● **TASK ITEM**: Below are some entries. Transcribe the lines from the one holding "See my comparison list (62, 869)" to the one holding "SEND MY CODE NOW (29, 1299)", inclusive, but not the pictures among them.
== Segment start ==
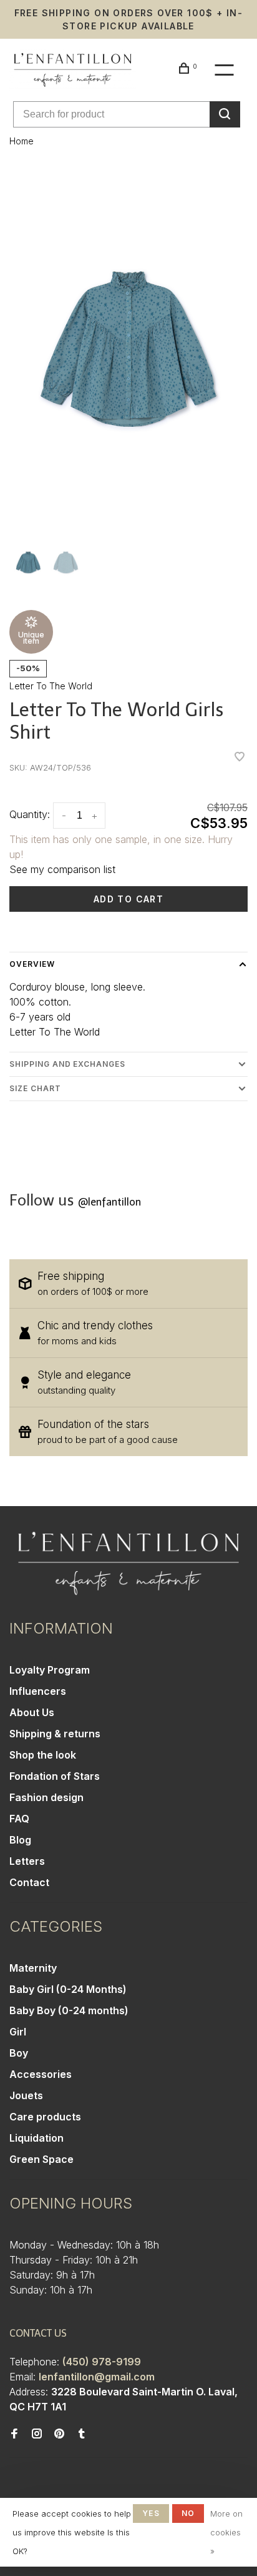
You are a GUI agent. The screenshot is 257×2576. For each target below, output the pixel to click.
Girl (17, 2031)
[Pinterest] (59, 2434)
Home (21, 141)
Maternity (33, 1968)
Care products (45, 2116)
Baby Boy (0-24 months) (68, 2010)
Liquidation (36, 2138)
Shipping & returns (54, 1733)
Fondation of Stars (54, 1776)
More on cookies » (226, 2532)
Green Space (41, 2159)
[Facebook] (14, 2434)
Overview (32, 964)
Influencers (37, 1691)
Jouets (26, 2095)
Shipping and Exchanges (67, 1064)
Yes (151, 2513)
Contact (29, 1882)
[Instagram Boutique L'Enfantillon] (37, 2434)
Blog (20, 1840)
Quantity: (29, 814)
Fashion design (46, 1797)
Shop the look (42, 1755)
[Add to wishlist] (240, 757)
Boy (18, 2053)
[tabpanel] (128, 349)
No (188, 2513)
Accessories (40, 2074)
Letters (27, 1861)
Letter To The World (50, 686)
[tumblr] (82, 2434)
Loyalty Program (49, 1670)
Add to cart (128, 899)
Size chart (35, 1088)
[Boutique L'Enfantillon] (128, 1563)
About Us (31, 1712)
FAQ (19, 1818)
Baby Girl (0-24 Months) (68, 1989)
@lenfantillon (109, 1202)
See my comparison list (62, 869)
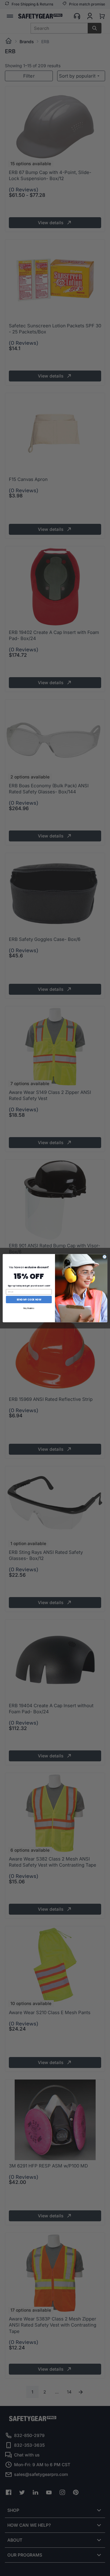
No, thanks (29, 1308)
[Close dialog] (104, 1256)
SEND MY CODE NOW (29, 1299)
== Segment end ==
== Segment start ==
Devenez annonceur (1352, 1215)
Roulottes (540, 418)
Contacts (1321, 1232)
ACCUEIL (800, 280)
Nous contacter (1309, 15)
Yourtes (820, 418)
== Segment end ==
● **RESULT BELOW**:
See my comparison list (62, 869)
No, thanks (29, 1308)
[Close dialog] (104, 1256)
SEND MY CODE NOW (29, 1299)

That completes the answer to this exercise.